SUITMA 2003 Nancy - Landscape model for mapping disturbed soils in urban areas

Soils of Urban, Industrial, Traffic, Mining and Military Areas
SUITMA 2003 Nancy

• i - Natural Resources Conservation Service.

Introduction

The mapping and application of urban soil information follows an adaptation of the traditional soil-landscape paradigm. The Natural Resources Conservation Service has a federal mandate for urban conservation and technical assistance in addition to traditional work on soils of range, forests, and cropland. Applications of soil survey specific to human-modified soils in urban areas include metal-contaminated soils, urban agriculture, storm water management, and erosion control from construction sites. Our objective was to review historical methods for soil survey in urban areas of the USA and to record some of the tacit knowledge of the urban soillandscape paradigm. We summarize tools and methods that are useful for urban soil mapping.
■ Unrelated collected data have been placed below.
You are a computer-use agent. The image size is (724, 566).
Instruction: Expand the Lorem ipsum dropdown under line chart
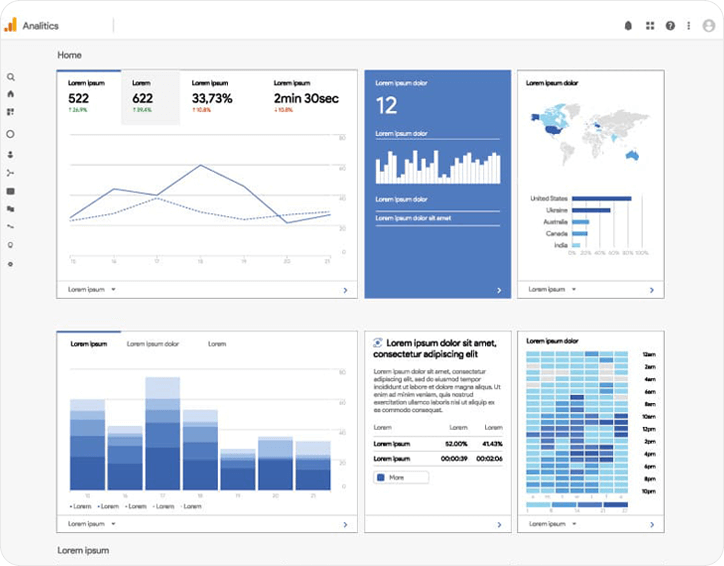pos(92,289)
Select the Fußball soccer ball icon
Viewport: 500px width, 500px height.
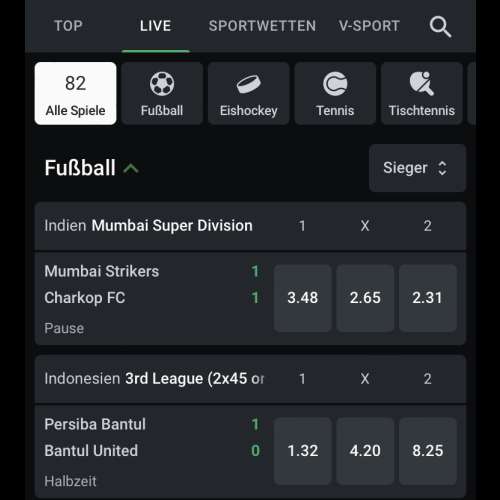[x=162, y=84]
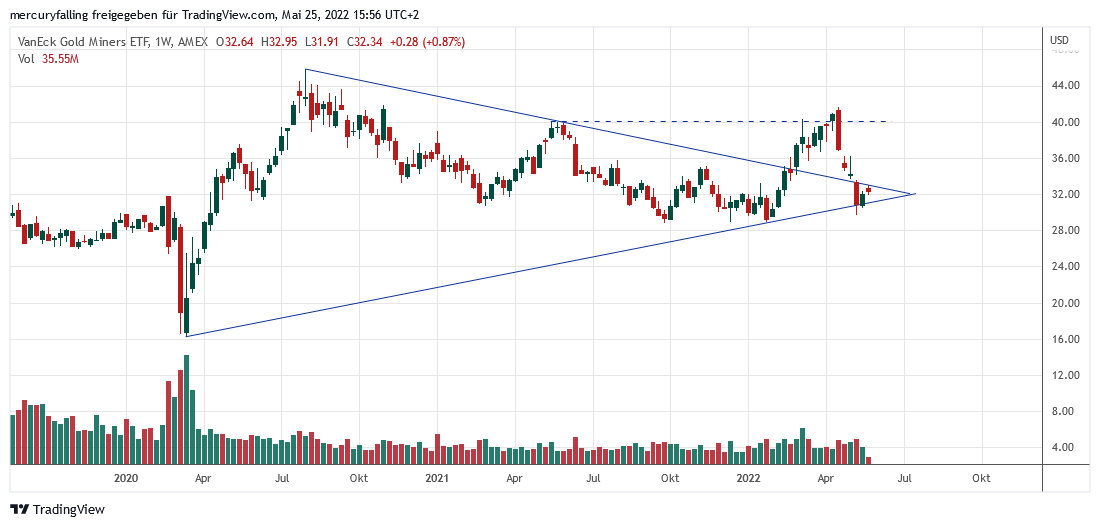Screen dimensions: 1100x527
Task: Click the last Okt label on time axis
Action: coord(981,479)
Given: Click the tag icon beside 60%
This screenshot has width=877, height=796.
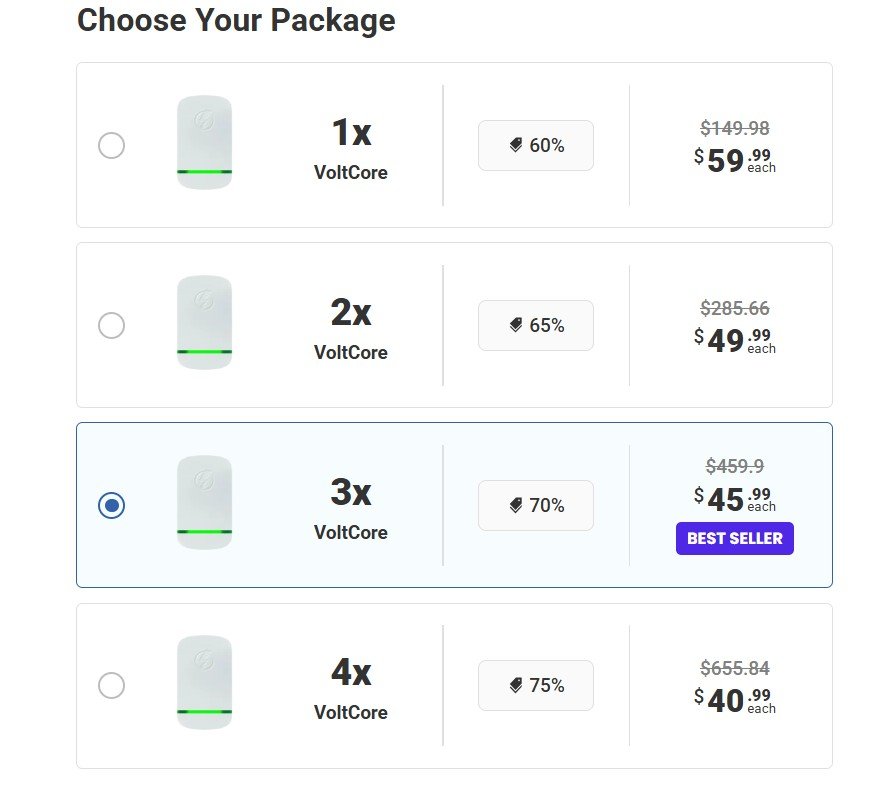Looking at the screenshot, I should [516, 145].
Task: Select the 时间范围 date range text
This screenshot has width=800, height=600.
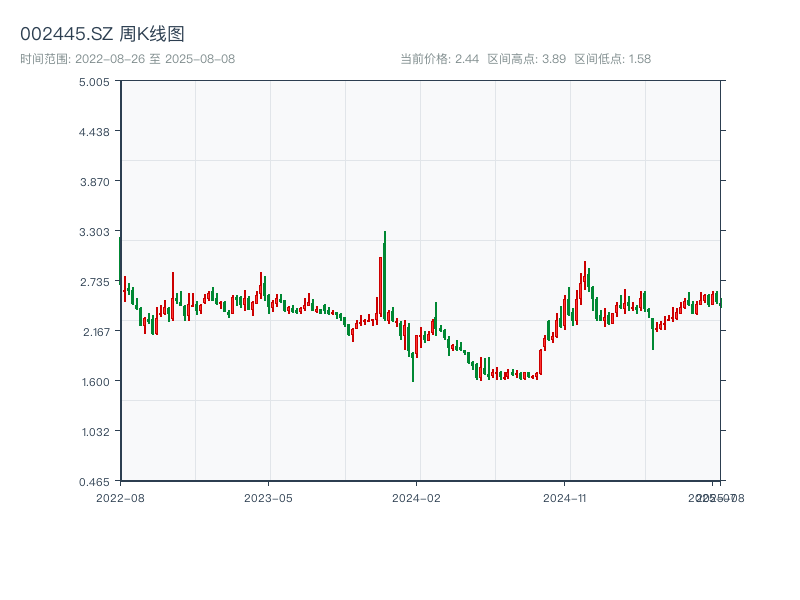Action: point(127,59)
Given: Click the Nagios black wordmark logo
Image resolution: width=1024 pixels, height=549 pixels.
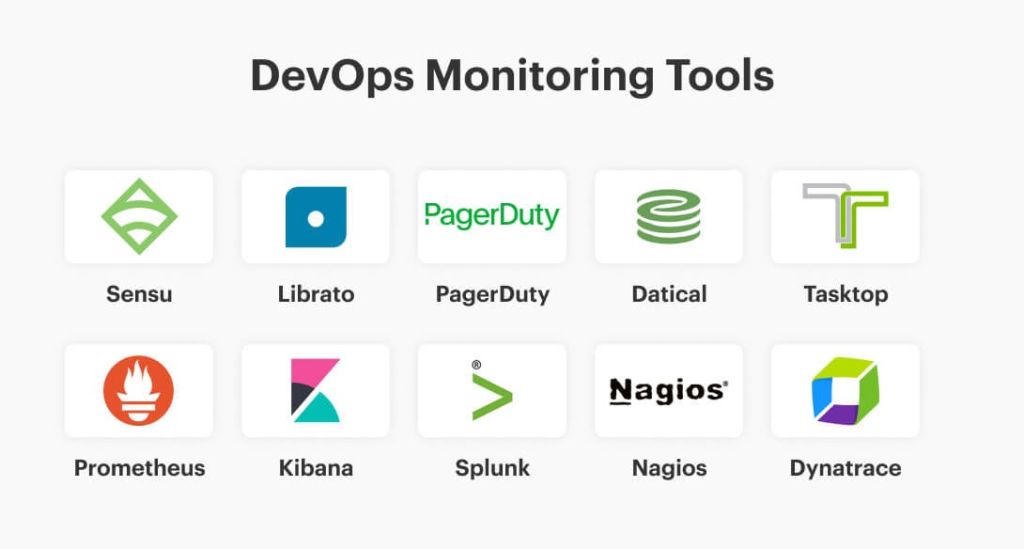Looking at the screenshot, I should pyautogui.click(x=668, y=390).
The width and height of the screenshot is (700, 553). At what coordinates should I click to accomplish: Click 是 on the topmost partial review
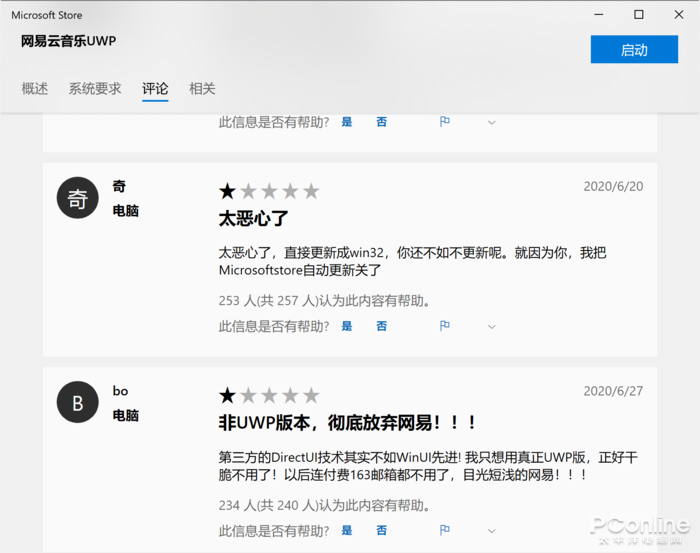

Adapting the Soil-Landscape Paradigm for Urban Areas

The challenge set forth by Hudson of capturing the paradigm out of the head of the experienced soil surveyor - in this case for urban soils - is still essential for effective transfer of soil information to the decision-maker. The other critical input is the knowledge base which includes "tacit knowledge" (Hudson, 1992) of the soillandscape model for the area under investigation. The interactive effect of changes in landform and changes in soil materials or layering takes place in multiple dimensions across space and time. A critical, but regionally sensitive, input value for SoLIM is "data on the soil formative environmental conditions" or the relative state of each of the soil forming factors in a format available to GIS. These factors might include climate, parent material, elevation, slope aspect, slope gradient, remote sensing of vegetation (leaf area index, tree canopy coverage), distance to streams, bedrock and surficial geology…(Zhu et al., 2001). Field soil surveyors with experience in rural areas often express an inability to imagine urban soils existing among the buildings and pavement of the city. This attitude reflects a need to better understand urban soils by definition and a training opportunity in pattern recognition. Hudson (1992) stated this need in terms of new visual experiences that can be perceived more readily if some comprehensive framework of knowledge has been established into which the new visual experience can be fitted. First one must learn to see the (urban) landscape as a separate entity. For the paradigm to be successful it must then capture the imagination of a group of scientists and attract them away from competing modes of scientific activity. It also must be nonpecific and open-ended enough to leave many interesting problems for practitioners to solve (Hudson, 1992).

Pre-mapping studies are the key to understanding the altered landscapes and natural soil relationships in Baltimore City (Levin, 1991). Levin's work was notable for the extensive documentation of "tacit knowledge" behind the mapping. Housing density also is a factor in a model of urban hydrology (TR-55) commonly used to compare infiltration and runoff before and after urban disturbance (USDA-NRCS, 1986) where a larger lot size is credited with more "good" lawn. TR-55 runoff curve numbers by housing density and vigor of coverare based on a increasing runoff (RCN) by decreasing infiltration (HSG) as a reflection of soil condition and cover type.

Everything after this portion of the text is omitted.